Pareció sorprendido:
—Señor Arlen, no todos los días no hacen nada. Hoy es domingo, sabático. Venga mañana, volvemos al ejercicio regular. El general Marión conocía el valor de un día para descansar y recuperar el espíritu humano.
Miró alrededor, con satisfacción, a los que jugaban a las cartas sin orden ni concierto, a los que miraban la carrera, deprimidas figuras probablemente drogadas. Solamente tres rostros en toda la condenada habitación mostraban verdadera animación. Joncey y Abigail, sonriéndose el uno al otro, Abby aún cosiendo ondulantes modelos de encaje. Y Peg.
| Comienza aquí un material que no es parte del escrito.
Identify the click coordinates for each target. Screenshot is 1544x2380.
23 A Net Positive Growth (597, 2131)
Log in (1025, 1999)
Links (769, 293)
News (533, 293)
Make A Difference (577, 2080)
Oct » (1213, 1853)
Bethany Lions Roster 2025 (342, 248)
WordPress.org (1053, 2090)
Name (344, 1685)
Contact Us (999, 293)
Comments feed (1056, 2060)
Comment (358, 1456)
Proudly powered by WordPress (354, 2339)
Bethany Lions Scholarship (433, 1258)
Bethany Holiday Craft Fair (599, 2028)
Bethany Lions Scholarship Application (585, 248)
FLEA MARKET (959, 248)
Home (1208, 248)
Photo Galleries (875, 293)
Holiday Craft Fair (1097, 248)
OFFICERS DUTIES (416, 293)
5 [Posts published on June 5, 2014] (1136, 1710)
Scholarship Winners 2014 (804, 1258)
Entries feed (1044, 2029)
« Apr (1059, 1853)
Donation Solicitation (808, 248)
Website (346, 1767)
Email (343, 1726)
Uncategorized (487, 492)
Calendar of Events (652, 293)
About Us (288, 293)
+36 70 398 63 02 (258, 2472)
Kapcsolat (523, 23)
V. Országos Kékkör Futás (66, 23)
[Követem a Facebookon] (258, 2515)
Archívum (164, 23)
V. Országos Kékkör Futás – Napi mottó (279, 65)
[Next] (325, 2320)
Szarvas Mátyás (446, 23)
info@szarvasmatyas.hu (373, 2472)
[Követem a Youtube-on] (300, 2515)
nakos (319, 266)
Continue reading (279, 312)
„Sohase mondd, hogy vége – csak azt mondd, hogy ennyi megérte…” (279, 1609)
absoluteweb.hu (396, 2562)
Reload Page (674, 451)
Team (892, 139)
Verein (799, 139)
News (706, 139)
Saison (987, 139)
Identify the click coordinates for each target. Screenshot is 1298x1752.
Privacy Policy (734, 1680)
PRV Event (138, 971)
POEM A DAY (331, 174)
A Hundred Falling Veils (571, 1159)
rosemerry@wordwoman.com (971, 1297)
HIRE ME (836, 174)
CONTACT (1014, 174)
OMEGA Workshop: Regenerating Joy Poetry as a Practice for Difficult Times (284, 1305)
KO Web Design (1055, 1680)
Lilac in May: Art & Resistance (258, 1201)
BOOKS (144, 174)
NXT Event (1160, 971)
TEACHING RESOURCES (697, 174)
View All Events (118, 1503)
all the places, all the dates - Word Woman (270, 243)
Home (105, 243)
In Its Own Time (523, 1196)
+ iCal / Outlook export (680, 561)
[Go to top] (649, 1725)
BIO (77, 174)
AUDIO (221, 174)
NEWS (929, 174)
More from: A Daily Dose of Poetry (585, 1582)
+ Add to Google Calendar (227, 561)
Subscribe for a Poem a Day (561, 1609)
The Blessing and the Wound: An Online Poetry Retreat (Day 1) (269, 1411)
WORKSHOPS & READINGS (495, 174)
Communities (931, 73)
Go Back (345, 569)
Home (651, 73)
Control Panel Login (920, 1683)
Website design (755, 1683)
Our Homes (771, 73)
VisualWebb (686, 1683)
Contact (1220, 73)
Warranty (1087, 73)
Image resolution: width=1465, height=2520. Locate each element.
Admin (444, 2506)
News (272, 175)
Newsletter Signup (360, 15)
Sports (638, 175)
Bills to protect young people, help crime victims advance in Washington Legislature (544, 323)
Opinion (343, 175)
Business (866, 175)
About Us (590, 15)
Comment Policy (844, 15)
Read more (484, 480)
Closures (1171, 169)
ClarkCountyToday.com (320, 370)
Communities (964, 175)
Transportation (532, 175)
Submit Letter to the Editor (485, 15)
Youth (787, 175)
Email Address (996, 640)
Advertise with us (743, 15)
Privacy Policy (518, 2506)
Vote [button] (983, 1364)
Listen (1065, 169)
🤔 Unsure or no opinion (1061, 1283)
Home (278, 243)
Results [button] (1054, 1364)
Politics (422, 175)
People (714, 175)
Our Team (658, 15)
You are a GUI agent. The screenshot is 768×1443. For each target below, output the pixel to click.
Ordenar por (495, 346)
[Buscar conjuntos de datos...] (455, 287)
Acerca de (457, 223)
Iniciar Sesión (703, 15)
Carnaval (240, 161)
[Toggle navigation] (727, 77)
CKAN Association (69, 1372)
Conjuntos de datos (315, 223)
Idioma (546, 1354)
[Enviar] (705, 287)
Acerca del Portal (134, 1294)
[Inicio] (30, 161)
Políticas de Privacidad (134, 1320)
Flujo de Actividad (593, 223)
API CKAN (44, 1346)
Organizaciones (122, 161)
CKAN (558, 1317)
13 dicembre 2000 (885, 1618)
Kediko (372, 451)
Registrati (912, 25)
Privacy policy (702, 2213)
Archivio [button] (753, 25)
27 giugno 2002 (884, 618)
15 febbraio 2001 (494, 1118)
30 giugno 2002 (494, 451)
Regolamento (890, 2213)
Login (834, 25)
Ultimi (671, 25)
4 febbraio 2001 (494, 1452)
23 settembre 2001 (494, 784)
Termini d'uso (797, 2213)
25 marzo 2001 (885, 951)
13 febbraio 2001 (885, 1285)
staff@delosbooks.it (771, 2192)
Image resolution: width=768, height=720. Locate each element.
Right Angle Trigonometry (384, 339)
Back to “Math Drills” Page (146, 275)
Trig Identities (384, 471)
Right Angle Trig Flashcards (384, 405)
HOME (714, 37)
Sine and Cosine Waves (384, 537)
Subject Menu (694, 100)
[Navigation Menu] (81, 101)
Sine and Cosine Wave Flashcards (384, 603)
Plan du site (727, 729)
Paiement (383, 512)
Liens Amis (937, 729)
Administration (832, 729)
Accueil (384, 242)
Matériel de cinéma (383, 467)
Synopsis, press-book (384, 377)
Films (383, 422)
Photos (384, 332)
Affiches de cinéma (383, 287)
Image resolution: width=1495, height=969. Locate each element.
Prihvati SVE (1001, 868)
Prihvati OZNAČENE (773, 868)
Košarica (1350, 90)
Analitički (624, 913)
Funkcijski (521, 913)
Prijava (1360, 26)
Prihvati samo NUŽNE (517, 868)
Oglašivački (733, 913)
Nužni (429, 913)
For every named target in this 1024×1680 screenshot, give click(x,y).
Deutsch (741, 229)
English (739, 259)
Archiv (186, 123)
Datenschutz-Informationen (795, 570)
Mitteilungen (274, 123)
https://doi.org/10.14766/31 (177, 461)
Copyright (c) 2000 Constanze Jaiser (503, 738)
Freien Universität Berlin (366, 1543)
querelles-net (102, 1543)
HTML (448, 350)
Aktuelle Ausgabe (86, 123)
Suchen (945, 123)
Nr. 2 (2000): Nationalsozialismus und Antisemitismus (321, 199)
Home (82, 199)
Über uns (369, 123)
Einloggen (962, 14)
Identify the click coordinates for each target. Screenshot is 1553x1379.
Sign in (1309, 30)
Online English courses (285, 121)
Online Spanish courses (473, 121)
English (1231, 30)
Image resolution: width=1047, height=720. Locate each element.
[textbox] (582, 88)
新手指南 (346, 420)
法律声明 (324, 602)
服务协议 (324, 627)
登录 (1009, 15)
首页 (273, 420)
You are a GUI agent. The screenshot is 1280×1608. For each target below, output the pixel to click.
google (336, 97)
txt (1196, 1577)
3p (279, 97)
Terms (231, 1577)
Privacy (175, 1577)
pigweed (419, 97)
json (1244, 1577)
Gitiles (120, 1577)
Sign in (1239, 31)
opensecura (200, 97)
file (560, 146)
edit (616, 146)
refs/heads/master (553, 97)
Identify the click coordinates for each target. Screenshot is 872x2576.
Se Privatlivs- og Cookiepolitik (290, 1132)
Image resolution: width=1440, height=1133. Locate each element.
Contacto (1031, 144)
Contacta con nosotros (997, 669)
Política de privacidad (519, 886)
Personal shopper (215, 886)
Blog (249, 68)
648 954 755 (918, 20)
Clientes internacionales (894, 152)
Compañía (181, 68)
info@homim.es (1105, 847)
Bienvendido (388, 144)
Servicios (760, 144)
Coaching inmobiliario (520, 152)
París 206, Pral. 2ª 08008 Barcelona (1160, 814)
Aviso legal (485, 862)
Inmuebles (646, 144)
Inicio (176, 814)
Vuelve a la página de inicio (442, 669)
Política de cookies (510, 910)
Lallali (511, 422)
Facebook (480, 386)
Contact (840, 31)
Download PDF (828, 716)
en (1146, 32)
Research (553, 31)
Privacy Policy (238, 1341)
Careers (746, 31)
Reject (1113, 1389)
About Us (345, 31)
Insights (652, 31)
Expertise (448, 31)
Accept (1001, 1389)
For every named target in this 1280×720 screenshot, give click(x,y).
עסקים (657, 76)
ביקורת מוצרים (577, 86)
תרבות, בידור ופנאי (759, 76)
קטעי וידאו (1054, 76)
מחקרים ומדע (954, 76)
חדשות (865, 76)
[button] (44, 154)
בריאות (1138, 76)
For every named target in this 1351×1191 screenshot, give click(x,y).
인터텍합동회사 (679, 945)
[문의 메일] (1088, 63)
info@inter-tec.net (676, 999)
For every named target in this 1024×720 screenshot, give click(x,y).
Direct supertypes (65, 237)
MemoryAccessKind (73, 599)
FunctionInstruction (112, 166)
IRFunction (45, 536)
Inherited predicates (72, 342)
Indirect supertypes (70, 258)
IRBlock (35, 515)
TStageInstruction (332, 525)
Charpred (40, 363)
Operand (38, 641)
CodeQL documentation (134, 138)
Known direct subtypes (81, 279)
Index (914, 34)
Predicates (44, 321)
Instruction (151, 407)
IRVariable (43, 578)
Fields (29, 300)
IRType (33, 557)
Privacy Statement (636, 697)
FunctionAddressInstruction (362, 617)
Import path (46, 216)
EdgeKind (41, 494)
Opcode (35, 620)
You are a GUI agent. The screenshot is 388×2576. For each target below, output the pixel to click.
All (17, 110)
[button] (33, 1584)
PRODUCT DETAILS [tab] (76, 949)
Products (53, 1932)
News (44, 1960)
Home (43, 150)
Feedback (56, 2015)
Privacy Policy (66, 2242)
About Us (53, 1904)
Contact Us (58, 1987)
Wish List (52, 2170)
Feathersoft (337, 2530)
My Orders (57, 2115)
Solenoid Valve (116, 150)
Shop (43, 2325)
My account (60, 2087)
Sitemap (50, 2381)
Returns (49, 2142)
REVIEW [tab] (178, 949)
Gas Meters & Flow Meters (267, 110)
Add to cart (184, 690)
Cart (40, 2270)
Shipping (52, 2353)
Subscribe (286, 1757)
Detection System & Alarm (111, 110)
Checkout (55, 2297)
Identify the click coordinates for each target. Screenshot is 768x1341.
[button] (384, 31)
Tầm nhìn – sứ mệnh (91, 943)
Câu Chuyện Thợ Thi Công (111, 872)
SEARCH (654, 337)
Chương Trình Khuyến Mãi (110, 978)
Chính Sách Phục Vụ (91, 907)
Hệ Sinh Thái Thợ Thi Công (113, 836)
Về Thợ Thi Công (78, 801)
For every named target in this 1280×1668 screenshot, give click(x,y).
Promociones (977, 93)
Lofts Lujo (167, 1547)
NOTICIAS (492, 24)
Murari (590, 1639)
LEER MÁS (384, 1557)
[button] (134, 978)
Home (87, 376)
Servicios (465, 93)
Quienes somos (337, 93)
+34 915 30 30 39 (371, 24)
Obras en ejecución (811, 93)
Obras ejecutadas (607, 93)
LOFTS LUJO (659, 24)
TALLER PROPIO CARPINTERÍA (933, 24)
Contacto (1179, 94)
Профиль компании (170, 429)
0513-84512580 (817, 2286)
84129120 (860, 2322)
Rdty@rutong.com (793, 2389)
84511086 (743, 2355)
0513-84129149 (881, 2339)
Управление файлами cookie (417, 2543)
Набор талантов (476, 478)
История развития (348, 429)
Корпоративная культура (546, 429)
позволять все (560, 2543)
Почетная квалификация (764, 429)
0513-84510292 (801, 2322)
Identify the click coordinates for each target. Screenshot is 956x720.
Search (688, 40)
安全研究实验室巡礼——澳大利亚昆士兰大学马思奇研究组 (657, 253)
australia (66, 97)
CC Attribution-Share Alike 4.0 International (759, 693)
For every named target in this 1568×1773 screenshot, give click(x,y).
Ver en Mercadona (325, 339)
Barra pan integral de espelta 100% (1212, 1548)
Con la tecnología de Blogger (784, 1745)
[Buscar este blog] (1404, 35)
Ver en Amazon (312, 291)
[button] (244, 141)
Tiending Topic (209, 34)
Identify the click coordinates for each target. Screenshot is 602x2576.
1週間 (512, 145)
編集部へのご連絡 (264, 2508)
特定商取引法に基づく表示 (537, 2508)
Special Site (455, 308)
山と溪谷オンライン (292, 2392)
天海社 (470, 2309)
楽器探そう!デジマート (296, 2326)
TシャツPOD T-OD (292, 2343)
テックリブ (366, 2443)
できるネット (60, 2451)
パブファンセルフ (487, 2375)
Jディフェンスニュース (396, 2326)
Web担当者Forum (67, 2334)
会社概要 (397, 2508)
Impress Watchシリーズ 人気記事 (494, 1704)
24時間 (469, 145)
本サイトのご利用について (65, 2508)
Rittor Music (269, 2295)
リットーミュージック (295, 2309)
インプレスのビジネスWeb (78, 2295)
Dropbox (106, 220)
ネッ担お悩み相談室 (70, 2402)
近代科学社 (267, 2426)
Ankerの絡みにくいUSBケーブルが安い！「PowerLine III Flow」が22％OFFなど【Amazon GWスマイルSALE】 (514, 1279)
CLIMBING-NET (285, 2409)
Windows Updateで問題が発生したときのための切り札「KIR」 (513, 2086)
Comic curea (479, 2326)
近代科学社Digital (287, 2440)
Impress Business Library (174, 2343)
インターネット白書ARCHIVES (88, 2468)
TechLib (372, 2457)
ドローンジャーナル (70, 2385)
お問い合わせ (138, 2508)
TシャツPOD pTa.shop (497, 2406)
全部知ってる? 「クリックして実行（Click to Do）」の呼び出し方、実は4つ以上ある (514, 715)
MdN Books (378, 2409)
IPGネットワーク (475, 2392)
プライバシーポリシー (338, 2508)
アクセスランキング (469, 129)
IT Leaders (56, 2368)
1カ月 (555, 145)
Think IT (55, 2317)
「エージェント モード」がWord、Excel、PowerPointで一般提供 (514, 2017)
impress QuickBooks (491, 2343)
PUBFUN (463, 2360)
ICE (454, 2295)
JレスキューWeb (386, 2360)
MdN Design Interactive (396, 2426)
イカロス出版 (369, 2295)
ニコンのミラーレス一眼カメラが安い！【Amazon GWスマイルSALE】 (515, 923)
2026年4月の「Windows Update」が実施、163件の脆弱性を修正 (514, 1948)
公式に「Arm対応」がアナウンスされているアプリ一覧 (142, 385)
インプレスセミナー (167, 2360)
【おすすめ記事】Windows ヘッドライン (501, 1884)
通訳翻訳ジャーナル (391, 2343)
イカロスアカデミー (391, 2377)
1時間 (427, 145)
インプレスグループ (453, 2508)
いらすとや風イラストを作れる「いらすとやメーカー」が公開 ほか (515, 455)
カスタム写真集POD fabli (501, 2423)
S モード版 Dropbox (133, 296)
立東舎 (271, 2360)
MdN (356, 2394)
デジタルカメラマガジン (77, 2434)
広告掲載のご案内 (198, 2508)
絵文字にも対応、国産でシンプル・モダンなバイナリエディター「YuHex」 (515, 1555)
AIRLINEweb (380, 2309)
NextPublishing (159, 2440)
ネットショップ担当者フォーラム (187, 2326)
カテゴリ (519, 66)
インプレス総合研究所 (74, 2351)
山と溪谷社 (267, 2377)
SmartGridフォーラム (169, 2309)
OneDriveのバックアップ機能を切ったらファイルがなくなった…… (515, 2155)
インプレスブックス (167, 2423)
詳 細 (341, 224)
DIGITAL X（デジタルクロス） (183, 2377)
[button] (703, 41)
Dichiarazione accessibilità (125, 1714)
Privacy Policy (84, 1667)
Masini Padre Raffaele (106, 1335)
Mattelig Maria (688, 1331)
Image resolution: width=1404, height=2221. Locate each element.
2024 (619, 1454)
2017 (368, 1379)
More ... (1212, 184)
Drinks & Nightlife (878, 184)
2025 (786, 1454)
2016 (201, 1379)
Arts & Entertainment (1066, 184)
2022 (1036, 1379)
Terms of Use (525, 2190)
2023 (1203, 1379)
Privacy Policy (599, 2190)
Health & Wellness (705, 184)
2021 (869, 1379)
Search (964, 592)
—Cómase su estofado, hijo —indicó amablemente Hubbley—. Necesita alimentarse para conservar las fuerzas.
Dejé la cuchara donde estaba:
—No —dije—, no lo haré.
Por supuesto que no lo entendió. Pero Peg, con cautela animal, captó algo en mi tono. Me miró fijamente, antes de volver a mirar a Jimmy Hubbley, con su hosca cara transformada por el temor y el respeto, y la desesperanza, anhelante de amor por una persona ordinaria que para ella, claramente, estaba tan por encima de ella como un dios.